La deuxième faiblesse de Gabbay est son programme. Tout d’abord, ce dernier apparaît comme peu clair. Le chef travailliste croit avoir trouvé un slogan en affirmant vouloir faire d’Israël le meilleur pays du monde. C’est pourtant une grave erreur. Premièrement, peu de personnes confrontées à des difficultés dans leur vie quotidienne pourront être convaincues par une promesse aussi vague ou aussi irréaliste.

Mais surtout, l’optimisme creux est un positionnement qui est déjà occupé dans le monde politique israélien, par Yair Lapid lui-même. Au lieu de se démarquer, Gabbay se met donc en compétition avec une figure politique qui domine ce champ et ne lui laissera pas de place.
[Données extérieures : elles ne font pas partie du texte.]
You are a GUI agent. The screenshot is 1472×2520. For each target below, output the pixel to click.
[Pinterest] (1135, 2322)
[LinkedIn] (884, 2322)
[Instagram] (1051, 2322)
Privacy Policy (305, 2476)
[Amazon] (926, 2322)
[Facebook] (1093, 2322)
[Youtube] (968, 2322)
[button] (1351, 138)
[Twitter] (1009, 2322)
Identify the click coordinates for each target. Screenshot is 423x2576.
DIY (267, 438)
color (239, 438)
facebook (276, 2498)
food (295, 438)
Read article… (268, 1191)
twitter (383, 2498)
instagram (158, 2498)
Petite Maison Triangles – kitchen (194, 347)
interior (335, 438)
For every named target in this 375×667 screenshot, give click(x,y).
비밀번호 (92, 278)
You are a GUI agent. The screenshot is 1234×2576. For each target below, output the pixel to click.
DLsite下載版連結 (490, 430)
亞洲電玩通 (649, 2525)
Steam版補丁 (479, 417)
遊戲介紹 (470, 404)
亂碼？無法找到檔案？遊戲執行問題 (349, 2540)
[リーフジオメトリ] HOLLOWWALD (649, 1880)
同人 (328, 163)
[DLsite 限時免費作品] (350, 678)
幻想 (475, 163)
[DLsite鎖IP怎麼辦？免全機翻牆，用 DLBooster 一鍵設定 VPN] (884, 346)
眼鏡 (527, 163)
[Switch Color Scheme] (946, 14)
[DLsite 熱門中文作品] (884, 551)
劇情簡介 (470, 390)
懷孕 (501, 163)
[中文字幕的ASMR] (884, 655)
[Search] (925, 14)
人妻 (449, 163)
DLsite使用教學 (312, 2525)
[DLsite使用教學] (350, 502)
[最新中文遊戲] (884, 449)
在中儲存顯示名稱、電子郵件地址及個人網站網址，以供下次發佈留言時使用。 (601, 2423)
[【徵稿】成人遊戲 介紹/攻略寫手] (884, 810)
Plus grave, le programme de Gabbay représente un risque de rupture entre lui et la base des militants travaillistes. Sur un certain nombre de questions, le chef du parti travailliste a pris des positions bien plus à droite que beaucoup de ses sympathisants, comme sur la question des colonies, de Jérusalem, ou de la place du judaïsme dans la société. L’objectif de ces déclarations est clairement d’élargir sa base électorale au centre. Mais il doit faire attention à ne pas s’aliéner son propre parti dont il aura besoin durant sa campagne s’il veut avoir une chance de gagner les élections générales.

Rien n’a illustré ces deux faiblesses de manière aussi évidente que le micmac interne qu’a vécu le parti travailliste lors du vote de la loi sur l’expulsion des demandeurs d’asile. Après avoir exigé que l’ensemble du groupe parlementaire soutienne la loi, Avi Gabbay a dû reculer au dernier moment sous la pression de la base de son parti, et notamment de son aile jeunesse, qui trouvait cette position injustifiable.

Ultime pied de nez, aucun député travailliste n’a finalement voté comme le voulait initialement le chef de parti. En opposition frontale par rapport à ses militants et « disjoncté » par ses députés, le président travailliste a reçu là une claque symbolique qui ne doit pas se reproduire pour lui. Il doit donc se repositionner ou convaincre, ce qui, dans les deux cas, peut prendre du temps.

Dans ces conditions, le calcul politique est simple. Les faiblesses d’Avi Gabbay ont eu un effet immédiat sur les résultats des travaillistes. Sans programme convaincant et peinant à se trouver une place, notamment médiatique, il a rapidement mené son parti à un point plancher dans les sondages. A court terme, il ne pourrait donc sortir que vaincu d’une élection. Au contraire, son volontarisme sur le terrain ne peut avoir d’effet que dans la durée. Cette durée lui est aussi nécessaire pour se construire un positionnement qui puisse augmenter ses chances de victoire.

En d’autres termes, la stratégie de Gabbay est fondée sur le moyen terme. Quoi qu’il affirme publiquement, il a donc crucialement besoin de temps, et plus particulièrement de l’année qui nous sépare officiellement des prochaines élections. Seul ce temps, peut lui permettre de récolter quelques fruits de ses efforts, de corriger ses erreurs, de remonter, peut-être, dans les intentions de vote, et d’obtenir un résultat honorable aux élections.

De ce point de vue, le leader de l’opposition et le chef du gouvernement se retrouvent singulièrement avec une communauté d’intérêts. Pour les deux dirigeants, il faut que la coalition actuelle tienne, et qu’elle tienne longtemps.